'''

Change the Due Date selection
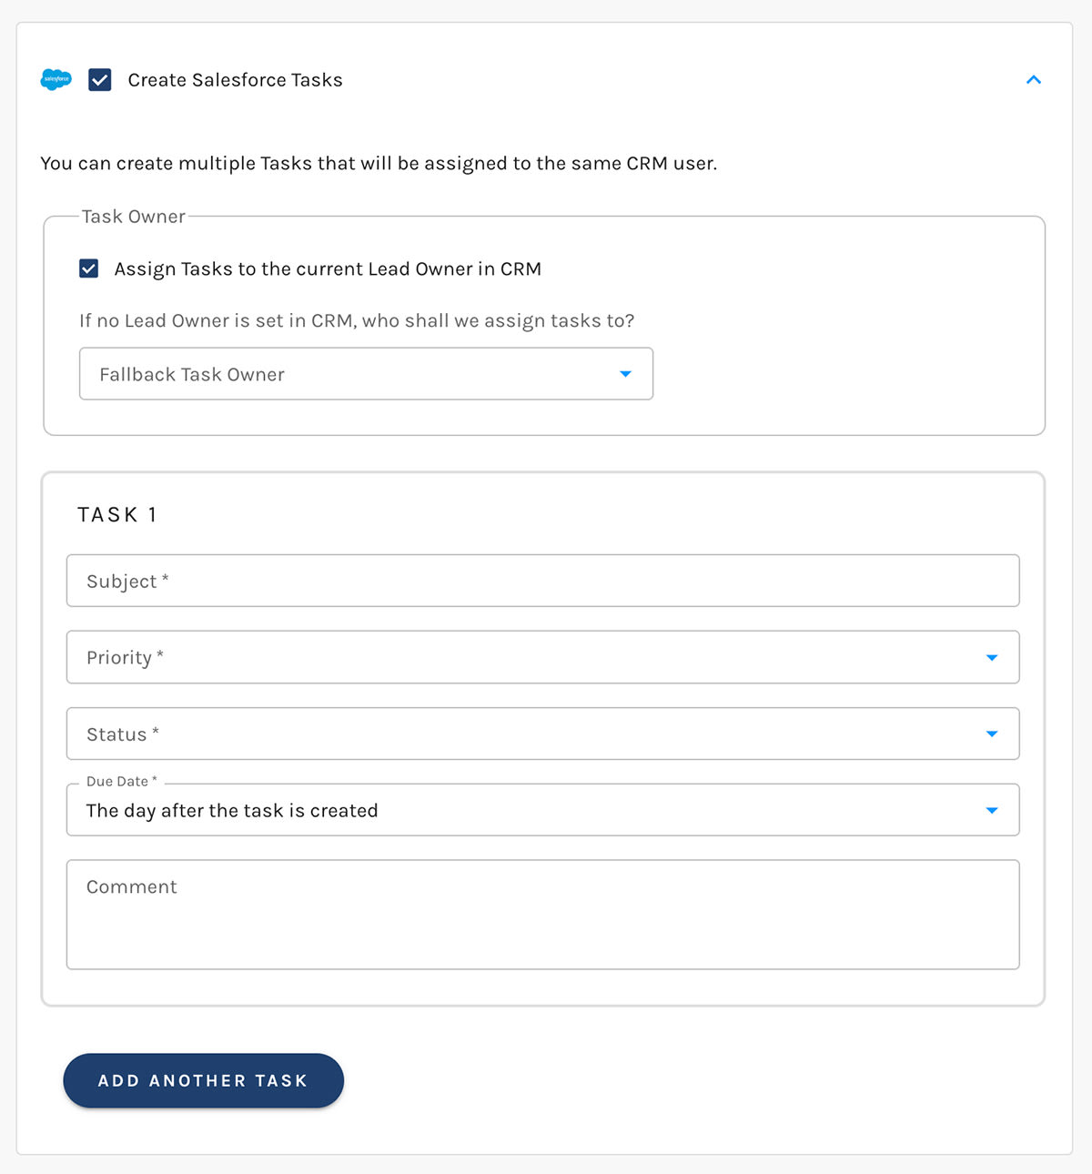 pyautogui.click(x=542, y=810)
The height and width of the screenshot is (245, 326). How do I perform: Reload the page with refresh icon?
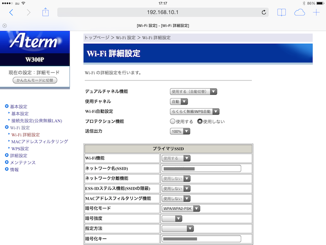tap(264, 13)
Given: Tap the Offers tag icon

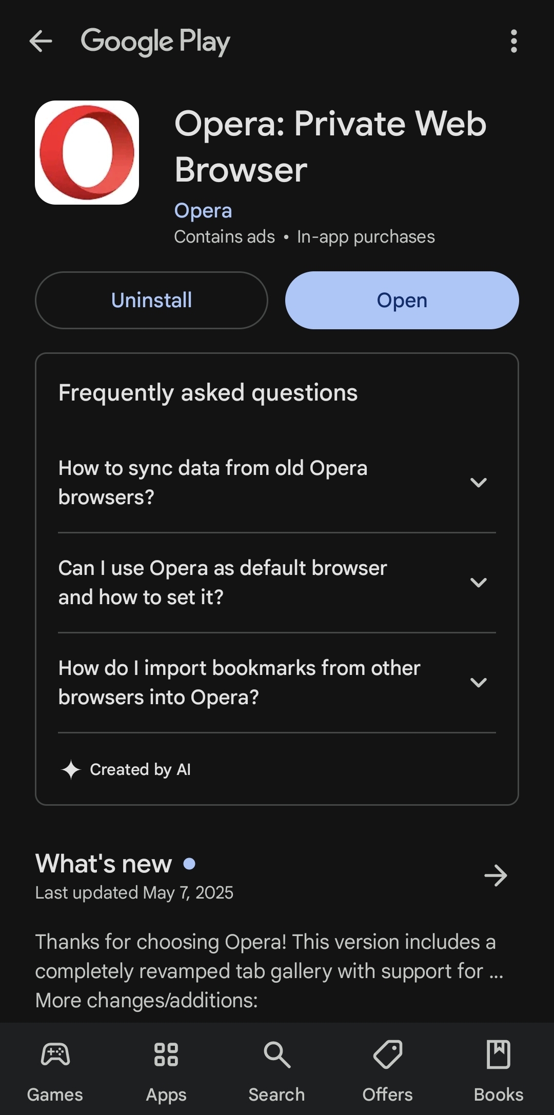Looking at the screenshot, I should (388, 1054).
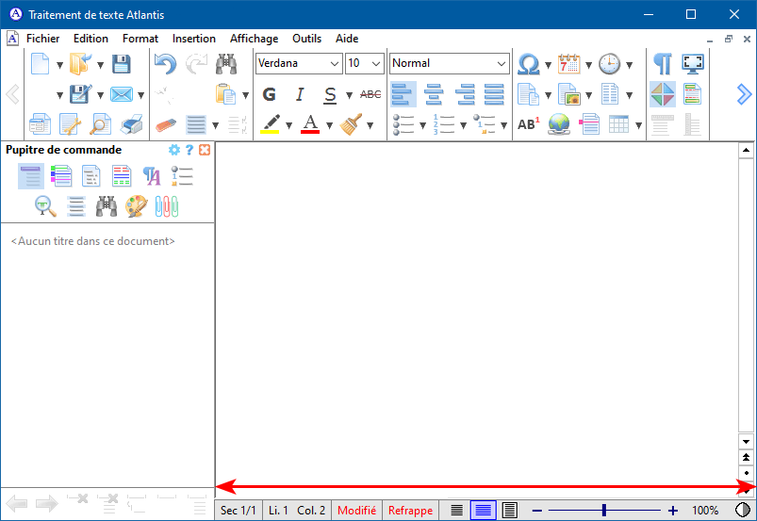Open the clip library paperclips icon

(x=167, y=205)
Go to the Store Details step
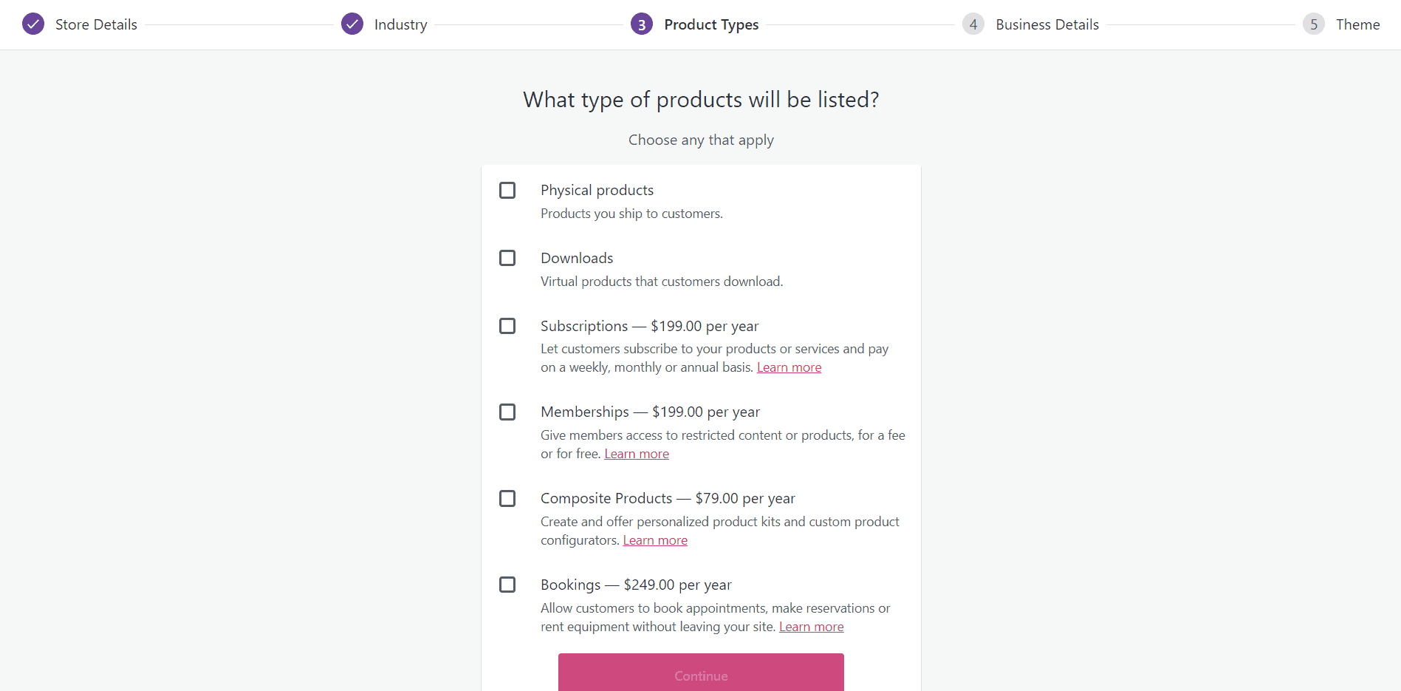 [x=96, y=24]
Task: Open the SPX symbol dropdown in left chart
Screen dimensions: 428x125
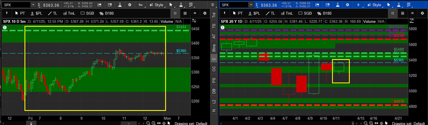Action: tap(33, 5)
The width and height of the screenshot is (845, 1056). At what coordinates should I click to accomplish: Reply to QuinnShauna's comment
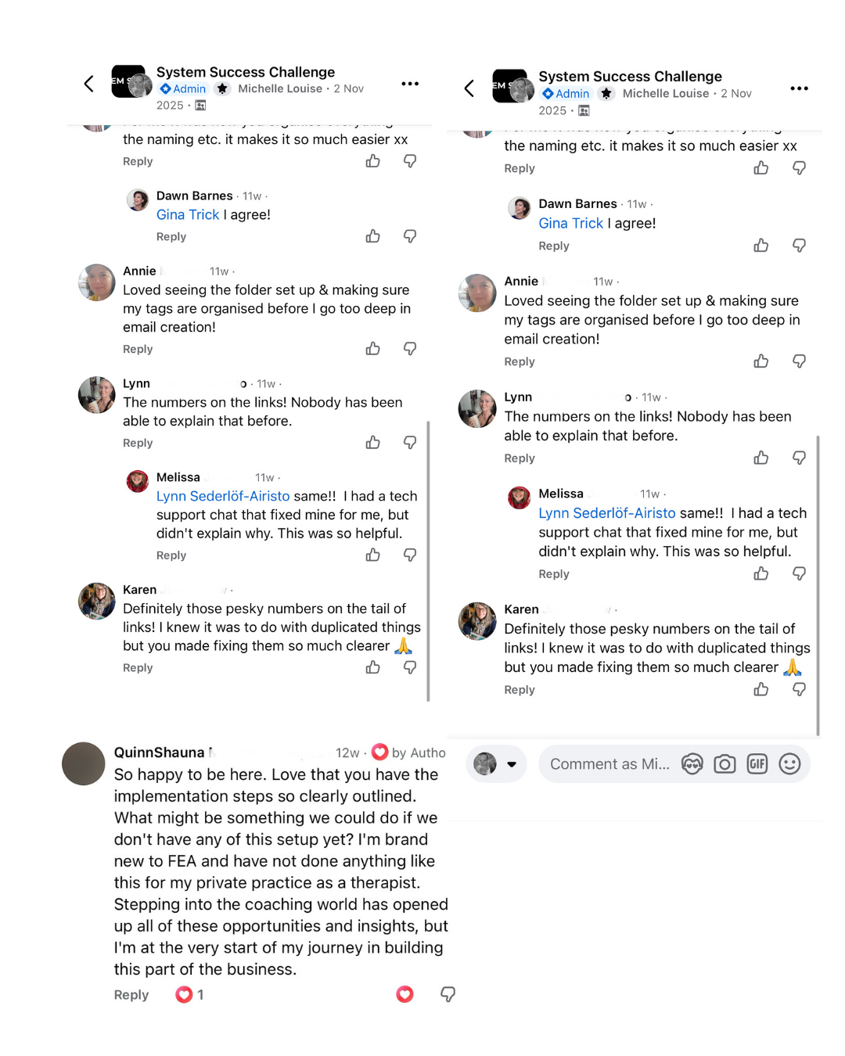coord(131,995)
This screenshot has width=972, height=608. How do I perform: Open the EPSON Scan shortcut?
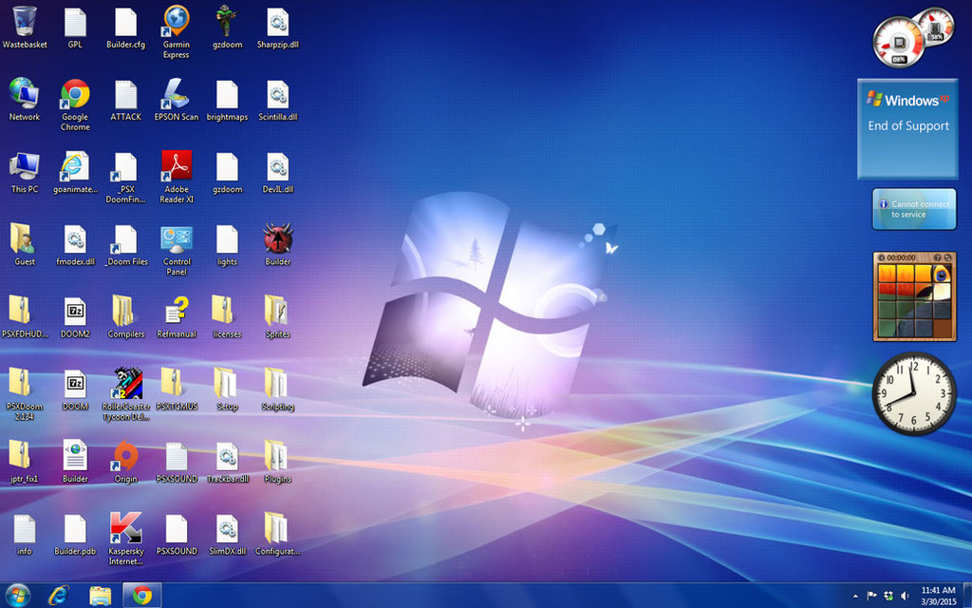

'''

◆ REQUIRED ACTION ◆
Take the line containing "Go to the Store Details step" and all lines after it to the end of the data above, and reproduce them exactly, leaving out pictures. Nothing else belongs in the copy.

◆ EXERCISE SOLUTION ◆
Go to the Store Details step
 [x=96, y=24]
Task: Open the SPX symbol dropdown in left chart
Screen dimensions: 428x125
Action: tap(33, 5)
The width and height of the screenshot is (845, 1056). At what coordinates should I click to accomplish: Reply to QuinnShauna's comment
coord(131,995)
This screenshot has width=972, height=608. How do I perform: Open the EPSON Scan shortcut?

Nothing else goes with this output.